Monde, Économie

Irak: La situation économique est "préoccupante" selon les Nations-Unies

- Des propos tenus par la Représentante spéciale du Secrétaire général des Nations Unies pour l'Irak, Jeanine Hennis-Plasschaert

Wejden Jlassi   | 25.11.2020
Irak: La situation économique est "préoccupante" selon les Nations-Unies

Baghdad

AA/ Bagdad

La Représentante spéciale du Secrétaire général des Nations Unies pour l'Irak, Jeanine Hennis-Plasschaert a déclaré, mardi, que la situation économique est préoccupante dans le pays après une prévision de récession de 10% cette année.
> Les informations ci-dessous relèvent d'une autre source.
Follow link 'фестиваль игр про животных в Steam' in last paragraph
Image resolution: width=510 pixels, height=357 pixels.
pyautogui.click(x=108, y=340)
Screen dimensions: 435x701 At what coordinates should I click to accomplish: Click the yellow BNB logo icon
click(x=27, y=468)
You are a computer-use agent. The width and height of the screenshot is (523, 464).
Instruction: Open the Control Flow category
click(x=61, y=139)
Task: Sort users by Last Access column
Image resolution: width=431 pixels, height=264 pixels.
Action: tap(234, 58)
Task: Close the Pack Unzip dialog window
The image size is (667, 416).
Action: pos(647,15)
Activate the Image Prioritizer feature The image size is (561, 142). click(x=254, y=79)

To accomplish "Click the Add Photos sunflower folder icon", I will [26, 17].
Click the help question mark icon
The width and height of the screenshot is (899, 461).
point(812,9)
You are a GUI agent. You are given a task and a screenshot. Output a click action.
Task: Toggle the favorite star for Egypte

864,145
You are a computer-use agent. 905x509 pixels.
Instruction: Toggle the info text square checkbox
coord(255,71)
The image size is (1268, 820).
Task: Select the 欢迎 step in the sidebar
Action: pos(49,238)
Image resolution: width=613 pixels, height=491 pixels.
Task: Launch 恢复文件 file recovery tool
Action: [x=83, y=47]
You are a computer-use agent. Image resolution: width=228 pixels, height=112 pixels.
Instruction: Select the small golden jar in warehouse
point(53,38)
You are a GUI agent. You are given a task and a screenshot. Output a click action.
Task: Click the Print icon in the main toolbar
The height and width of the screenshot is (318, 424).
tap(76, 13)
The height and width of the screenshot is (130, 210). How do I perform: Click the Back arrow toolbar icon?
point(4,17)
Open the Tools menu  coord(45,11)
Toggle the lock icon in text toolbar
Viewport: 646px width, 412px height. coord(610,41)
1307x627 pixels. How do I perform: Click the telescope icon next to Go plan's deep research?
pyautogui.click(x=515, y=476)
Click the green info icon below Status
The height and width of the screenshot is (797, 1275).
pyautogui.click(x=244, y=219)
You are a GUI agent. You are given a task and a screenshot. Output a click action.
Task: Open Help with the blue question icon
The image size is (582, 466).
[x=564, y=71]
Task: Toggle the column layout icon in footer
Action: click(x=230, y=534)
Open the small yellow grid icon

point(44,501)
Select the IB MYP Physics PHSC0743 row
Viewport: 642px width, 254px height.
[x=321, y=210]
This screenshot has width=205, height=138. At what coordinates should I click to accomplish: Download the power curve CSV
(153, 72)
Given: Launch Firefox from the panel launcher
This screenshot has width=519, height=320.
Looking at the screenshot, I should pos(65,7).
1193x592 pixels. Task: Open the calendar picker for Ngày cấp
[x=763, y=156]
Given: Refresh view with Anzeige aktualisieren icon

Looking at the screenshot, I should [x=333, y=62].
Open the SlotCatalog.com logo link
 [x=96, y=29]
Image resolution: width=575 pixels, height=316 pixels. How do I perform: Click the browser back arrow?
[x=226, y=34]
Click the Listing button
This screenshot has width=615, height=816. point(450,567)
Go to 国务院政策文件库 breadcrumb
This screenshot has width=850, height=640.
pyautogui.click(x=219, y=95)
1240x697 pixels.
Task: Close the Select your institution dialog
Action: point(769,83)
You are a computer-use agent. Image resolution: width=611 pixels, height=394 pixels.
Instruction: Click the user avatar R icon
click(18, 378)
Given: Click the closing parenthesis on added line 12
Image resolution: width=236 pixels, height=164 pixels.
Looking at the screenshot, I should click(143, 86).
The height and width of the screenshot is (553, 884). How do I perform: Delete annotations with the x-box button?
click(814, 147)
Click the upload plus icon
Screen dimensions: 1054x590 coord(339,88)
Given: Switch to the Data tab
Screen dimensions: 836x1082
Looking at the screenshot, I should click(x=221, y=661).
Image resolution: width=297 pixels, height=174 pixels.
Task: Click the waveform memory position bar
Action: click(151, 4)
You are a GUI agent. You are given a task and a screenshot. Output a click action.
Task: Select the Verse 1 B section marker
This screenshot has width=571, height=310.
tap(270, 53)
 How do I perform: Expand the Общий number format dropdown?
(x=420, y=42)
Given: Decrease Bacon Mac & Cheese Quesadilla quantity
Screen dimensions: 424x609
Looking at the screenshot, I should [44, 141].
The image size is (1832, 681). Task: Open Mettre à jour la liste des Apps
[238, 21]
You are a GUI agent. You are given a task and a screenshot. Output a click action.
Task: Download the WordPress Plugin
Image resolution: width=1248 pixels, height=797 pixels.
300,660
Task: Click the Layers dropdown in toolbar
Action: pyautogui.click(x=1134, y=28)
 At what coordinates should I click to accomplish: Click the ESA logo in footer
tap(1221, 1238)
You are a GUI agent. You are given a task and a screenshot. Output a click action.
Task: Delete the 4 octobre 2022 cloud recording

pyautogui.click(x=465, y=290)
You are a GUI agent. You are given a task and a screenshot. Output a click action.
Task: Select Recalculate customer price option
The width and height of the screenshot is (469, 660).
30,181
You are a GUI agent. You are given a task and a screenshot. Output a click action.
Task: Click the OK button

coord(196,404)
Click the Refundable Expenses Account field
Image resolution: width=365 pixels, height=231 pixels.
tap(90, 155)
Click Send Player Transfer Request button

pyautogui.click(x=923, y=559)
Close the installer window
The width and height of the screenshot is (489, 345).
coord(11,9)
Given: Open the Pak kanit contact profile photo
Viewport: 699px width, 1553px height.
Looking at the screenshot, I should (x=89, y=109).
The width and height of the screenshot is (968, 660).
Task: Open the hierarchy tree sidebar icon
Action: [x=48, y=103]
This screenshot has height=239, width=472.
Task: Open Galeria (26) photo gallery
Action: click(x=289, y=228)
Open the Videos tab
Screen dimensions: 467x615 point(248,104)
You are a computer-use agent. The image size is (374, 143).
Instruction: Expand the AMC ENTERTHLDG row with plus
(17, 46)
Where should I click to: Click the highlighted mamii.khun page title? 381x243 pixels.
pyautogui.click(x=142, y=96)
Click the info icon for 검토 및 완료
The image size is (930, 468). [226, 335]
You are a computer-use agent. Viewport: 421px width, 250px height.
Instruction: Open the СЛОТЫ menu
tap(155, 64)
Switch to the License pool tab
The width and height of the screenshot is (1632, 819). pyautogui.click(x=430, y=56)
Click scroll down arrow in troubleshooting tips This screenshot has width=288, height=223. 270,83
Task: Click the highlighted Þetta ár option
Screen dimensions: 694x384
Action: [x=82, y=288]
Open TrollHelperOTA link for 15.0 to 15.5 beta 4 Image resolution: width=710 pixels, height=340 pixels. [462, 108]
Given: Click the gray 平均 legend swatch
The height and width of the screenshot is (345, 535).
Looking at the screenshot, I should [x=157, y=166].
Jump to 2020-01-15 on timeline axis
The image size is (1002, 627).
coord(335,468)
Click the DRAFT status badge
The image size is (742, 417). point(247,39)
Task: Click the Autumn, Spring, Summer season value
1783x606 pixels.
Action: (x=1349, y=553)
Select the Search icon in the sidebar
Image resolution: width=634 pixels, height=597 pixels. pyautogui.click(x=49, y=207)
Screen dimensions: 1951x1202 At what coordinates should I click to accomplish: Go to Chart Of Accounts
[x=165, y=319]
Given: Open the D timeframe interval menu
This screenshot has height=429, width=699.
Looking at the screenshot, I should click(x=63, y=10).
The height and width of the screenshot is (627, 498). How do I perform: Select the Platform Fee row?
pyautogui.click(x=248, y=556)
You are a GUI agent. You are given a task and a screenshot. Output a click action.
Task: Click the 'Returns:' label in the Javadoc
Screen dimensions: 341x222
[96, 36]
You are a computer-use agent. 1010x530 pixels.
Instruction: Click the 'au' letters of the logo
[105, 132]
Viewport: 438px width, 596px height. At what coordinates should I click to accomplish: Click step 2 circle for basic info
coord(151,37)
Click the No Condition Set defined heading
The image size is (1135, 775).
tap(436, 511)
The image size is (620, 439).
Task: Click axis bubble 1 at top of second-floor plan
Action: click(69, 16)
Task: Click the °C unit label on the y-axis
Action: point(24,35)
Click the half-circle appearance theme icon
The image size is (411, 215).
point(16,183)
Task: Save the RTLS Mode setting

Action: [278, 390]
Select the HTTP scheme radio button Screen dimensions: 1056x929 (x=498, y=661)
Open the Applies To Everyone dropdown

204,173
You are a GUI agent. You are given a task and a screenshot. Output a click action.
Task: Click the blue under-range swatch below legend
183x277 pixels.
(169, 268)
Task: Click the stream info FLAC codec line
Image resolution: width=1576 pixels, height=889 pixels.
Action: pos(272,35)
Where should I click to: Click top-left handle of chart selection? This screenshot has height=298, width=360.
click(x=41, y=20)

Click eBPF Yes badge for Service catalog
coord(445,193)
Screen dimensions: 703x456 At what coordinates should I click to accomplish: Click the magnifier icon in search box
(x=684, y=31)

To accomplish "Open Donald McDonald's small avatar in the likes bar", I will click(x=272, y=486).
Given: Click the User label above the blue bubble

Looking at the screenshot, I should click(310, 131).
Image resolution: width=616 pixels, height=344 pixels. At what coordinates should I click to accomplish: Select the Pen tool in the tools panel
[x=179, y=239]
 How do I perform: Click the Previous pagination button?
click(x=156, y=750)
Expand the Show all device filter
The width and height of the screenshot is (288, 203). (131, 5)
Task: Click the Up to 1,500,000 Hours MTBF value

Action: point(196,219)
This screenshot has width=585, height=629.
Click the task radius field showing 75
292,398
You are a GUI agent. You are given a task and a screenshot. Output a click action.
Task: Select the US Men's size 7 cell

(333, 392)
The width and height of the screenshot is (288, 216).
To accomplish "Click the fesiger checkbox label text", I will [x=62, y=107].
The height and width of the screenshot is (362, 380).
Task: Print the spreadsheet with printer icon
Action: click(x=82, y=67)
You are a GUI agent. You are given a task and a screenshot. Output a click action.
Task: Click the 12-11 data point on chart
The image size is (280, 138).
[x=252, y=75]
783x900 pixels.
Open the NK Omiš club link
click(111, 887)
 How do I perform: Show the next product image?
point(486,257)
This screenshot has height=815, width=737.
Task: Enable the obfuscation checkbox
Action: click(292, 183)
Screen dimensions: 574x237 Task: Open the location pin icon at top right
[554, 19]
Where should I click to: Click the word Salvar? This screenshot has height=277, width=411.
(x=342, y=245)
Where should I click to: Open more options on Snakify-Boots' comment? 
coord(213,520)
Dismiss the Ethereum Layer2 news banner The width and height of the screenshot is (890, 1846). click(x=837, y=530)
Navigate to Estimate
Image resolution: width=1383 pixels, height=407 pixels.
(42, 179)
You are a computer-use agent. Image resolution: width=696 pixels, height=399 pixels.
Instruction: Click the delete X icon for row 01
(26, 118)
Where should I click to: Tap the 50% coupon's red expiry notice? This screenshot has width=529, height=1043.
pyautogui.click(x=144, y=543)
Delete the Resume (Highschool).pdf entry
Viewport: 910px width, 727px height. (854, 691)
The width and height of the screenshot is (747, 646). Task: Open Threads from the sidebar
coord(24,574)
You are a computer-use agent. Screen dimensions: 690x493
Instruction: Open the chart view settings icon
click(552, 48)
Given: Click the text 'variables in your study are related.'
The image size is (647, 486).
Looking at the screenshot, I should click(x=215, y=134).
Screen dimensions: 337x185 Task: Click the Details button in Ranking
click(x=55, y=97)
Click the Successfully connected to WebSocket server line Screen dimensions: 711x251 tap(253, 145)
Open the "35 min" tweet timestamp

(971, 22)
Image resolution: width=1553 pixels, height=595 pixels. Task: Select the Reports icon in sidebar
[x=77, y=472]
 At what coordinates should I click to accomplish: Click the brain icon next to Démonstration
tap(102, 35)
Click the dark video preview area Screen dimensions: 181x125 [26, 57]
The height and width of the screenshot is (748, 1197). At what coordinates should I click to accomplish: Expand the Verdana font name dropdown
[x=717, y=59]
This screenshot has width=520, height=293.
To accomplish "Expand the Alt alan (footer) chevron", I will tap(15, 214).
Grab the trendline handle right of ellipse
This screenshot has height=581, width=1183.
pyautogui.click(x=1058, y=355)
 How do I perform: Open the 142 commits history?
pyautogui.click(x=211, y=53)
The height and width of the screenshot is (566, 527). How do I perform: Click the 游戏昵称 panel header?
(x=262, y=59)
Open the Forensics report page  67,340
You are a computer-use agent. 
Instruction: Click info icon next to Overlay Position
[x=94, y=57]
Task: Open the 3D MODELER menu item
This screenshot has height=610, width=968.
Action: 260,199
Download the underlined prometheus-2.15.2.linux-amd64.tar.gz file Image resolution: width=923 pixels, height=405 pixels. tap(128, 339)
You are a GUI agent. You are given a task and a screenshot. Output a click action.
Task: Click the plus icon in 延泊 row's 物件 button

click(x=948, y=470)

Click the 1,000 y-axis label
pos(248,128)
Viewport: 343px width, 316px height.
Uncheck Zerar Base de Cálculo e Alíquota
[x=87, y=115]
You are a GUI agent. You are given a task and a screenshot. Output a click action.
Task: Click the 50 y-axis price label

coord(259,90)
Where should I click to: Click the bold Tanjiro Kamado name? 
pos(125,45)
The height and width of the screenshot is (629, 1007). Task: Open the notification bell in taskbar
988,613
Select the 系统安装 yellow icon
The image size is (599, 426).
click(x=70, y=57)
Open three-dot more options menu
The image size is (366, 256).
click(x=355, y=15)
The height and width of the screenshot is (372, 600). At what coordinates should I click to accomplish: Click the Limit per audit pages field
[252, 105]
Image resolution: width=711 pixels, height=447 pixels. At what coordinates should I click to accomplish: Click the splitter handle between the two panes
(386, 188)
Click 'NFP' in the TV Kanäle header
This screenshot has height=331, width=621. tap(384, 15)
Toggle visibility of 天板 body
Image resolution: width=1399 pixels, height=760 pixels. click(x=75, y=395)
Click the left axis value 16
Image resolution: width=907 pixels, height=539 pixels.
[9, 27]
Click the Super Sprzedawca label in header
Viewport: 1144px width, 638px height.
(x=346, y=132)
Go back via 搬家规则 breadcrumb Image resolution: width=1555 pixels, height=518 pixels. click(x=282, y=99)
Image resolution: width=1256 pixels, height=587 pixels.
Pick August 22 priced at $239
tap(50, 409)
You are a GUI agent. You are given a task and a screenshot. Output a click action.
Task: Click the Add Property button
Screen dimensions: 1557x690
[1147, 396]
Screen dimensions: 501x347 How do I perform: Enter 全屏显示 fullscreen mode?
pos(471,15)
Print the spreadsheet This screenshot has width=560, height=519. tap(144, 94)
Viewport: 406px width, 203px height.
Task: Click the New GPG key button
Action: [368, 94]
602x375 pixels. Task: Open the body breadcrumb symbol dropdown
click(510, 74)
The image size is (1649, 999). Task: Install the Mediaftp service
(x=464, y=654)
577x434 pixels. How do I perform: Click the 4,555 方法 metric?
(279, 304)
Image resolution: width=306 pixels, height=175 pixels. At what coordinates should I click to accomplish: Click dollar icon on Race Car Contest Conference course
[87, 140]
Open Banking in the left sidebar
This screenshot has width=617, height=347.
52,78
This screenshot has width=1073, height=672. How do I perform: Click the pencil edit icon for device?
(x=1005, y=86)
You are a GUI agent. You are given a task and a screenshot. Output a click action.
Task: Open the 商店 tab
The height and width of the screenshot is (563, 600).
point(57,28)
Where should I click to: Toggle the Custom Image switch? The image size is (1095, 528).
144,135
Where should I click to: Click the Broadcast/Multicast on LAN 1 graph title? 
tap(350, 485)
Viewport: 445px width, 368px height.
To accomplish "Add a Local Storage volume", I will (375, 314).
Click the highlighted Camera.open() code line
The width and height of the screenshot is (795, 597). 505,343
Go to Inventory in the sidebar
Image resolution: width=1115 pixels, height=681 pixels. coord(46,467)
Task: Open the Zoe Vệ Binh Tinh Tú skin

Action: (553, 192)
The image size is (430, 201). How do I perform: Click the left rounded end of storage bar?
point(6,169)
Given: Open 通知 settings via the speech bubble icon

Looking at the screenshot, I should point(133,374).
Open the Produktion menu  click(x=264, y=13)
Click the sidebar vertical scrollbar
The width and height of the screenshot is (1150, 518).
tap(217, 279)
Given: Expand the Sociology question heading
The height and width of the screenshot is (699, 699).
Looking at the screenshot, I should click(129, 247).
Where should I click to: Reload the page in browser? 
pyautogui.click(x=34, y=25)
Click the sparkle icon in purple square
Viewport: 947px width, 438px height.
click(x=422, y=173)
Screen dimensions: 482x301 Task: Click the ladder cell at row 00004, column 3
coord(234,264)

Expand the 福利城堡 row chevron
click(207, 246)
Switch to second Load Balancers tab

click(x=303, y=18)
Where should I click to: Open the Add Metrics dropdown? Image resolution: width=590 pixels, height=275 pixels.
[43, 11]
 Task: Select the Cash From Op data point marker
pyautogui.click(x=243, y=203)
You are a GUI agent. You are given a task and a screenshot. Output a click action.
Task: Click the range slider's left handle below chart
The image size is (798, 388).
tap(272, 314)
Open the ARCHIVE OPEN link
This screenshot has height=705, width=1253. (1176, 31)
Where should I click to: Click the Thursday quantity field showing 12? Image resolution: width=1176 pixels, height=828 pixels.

C'est ce qui ressort d'un briefing au Conseil de Sécurité sur l'Irak, suivi par l'Agence Anadolu (AA).

Hennis-Plasschaert a expliqué que la situation économique en Irak est préoccupante et que la mise en œuvre du projet de réforme par le truchement d'un accord entre le gouvernement, le parlement et les partis politiques, s'impose.

Elle a souligné qu'il existe diverses crises politiques, sécuritaires, économiques et sanitaires interconnectées qui entravent le travail du gouvernement.

"Nous prévoyons une récession de 10% de l'économie irakienne cette année", a estimé la responsable onusienne.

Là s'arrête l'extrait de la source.